▶ [DATA PROVIDED]

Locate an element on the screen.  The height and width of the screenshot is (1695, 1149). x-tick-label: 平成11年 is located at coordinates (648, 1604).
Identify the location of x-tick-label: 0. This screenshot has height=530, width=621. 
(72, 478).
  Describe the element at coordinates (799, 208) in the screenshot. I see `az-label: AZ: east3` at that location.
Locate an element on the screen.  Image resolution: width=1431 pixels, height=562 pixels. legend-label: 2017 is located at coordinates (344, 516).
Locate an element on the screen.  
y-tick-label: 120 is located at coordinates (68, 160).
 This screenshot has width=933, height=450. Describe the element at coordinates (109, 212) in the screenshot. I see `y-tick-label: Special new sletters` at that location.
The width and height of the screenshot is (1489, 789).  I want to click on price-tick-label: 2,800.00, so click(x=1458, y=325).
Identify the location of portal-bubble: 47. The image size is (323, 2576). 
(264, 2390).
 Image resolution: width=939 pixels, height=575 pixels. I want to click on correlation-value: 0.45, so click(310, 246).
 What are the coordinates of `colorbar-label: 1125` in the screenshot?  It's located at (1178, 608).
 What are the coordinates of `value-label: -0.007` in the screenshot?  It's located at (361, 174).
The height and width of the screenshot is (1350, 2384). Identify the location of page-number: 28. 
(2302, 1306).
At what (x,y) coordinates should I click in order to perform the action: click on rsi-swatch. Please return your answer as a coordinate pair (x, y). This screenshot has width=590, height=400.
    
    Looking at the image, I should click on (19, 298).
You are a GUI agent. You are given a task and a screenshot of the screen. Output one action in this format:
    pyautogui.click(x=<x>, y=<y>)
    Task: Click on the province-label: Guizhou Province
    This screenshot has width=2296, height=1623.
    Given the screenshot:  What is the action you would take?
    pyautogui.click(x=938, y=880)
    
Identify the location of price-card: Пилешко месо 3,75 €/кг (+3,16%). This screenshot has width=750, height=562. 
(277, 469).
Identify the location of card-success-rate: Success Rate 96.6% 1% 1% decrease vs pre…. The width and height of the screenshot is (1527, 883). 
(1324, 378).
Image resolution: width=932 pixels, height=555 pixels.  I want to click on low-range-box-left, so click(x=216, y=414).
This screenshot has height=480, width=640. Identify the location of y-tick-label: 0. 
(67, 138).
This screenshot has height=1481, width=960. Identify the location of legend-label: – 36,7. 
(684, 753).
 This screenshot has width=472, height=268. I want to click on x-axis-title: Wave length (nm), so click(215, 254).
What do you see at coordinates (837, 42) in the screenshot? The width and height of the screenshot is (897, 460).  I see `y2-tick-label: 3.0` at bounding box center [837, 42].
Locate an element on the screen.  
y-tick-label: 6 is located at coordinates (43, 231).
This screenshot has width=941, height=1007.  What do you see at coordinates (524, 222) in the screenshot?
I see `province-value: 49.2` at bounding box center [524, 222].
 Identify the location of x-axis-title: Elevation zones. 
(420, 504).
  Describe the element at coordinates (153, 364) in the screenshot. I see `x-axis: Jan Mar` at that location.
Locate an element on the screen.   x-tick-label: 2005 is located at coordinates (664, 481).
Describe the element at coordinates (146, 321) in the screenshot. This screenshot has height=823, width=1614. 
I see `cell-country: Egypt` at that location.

▶ [WHAT NEEDS TO BE DONE]
Copy out every line above that contains the word "location".

▶ [ANSWER BELOW]
Identify the location of x-tick-label: 0. This screenshot has height=530, width=621. 
  Describe the element at coordinates (799, 208) in the screenshot. I see `az-label: AZ: east3` at that location.
 This screenshot has width=933, height=450. Describe the element at coordinates (109, 212) in the screenshot. I see `y-tick-label: Special new sletters` at that location.
Identify the location of portal-bubble: 47. The image size is (323, 2576). 
The height and width of the screenshot is (1350, 2384). Identify the location of page-number: 28. 
Identify the location of price-card: Пилешко месо 3,75 €/кг (+3,16%). This screenshot has width=750, height=562. 
Identify the location of card-success-rate: Success Rate 96.6% 1% 1% decrease vs pre…. The width and height of the screenshot is (1527, 883). 
This screenshot has height=480, width=640. Identify the location of y-tick-label: 0. 
This screenshot has height=1481, width=960. Identify the location of legend-label: – 36,7. 
 Identify the location of x-axis-title: Elevation zones. 
  Describe the element at coordinates (153, 364) in the screenshot. I see `x-axis: Jan Mar` at that location.
I see `cell-country: Egypt` at that location.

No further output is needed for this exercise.